Figure 4. Postoperative complications following electrocautery and laser photocoagulation

Laser treatment significantly reduced postoperative scarring.

4. Discussion

The results of this study demonstrate significant advantages of high-energy yellow laser photocoagulation compared with electrocautery.

Selective absorption of laser energy by hemoglobin enables effective coagulation of papilloma vasculature while preserving surrounding tissues.
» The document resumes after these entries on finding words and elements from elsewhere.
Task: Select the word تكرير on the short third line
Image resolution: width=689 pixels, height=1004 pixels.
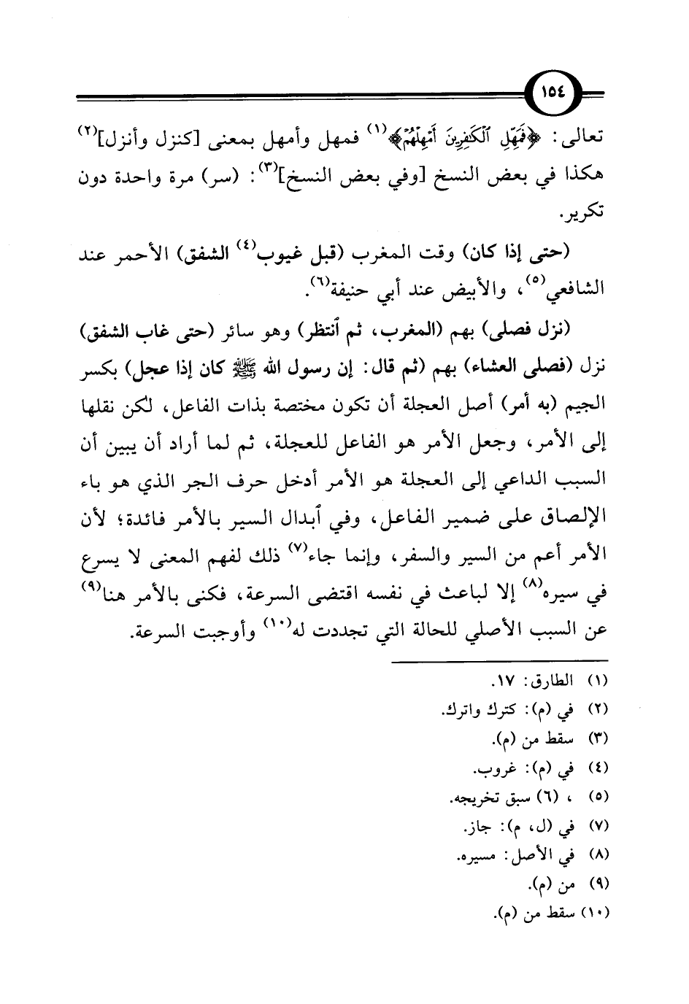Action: click(594, 216)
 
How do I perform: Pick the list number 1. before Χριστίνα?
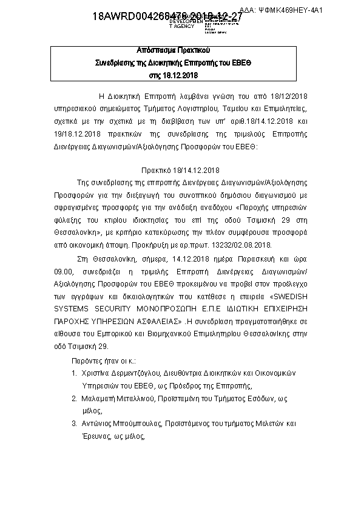coord(74,373)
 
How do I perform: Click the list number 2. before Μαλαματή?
coord(74,398)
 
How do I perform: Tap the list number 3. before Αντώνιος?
coord(74,423)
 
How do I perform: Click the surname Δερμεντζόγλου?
coord(137,373)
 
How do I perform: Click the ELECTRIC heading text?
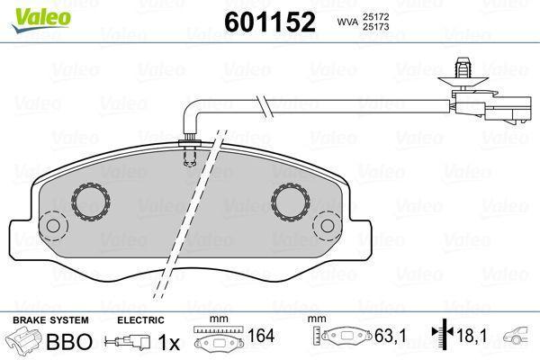[x=140, y=320]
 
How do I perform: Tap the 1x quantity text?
[x=168, y=342]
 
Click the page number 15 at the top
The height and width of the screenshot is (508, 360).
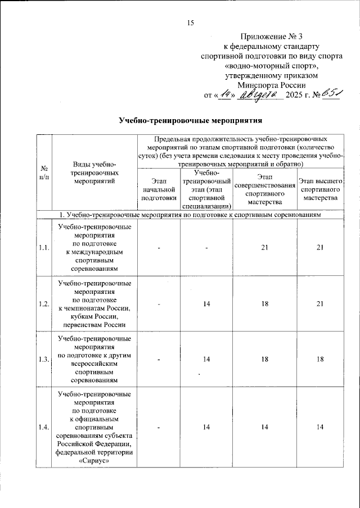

This mechanism explains the reduction in intraoperative bleeding and improved visualization of the surgical field.

Furthermore, reduced thermal damage leads to decreased postoperative inflammation and a lower risk of scar formation.

The observed decrease in recurrence rate is consistent with previous studies demonstrating the effectiveness of laser technologies in RRP management.

5. Conclusions

High-energy yellow laser photocoagulation is an effective and safe method for the surgical treatment of laryngeal and tracheal papillomatosis.

The technique reduces operative trauma, decreases recurrence rates, and improves postoperative outcomes.

Conflict of Interests’ Statement

The authors declare no conflict of interest.

This study does not include the involvement of any budgetary, grant or other funds.

The article is published for the first time and is part of a scientific work.

ACKNOWLEDGEMENTS

The authors express their gratitude to the management of the multidisciplinary clinic of Tashkent State Medical University, Multidisciplinary international clinic "Surgemed" for the material provided for our study.

Ethical Approval and Consent to Participate

The Research Ethics Board of our institution does not require review or approval of case reports. Our research was carried out in accordance with the World Medical Association Code of Ethics (Declaration of Helsinki).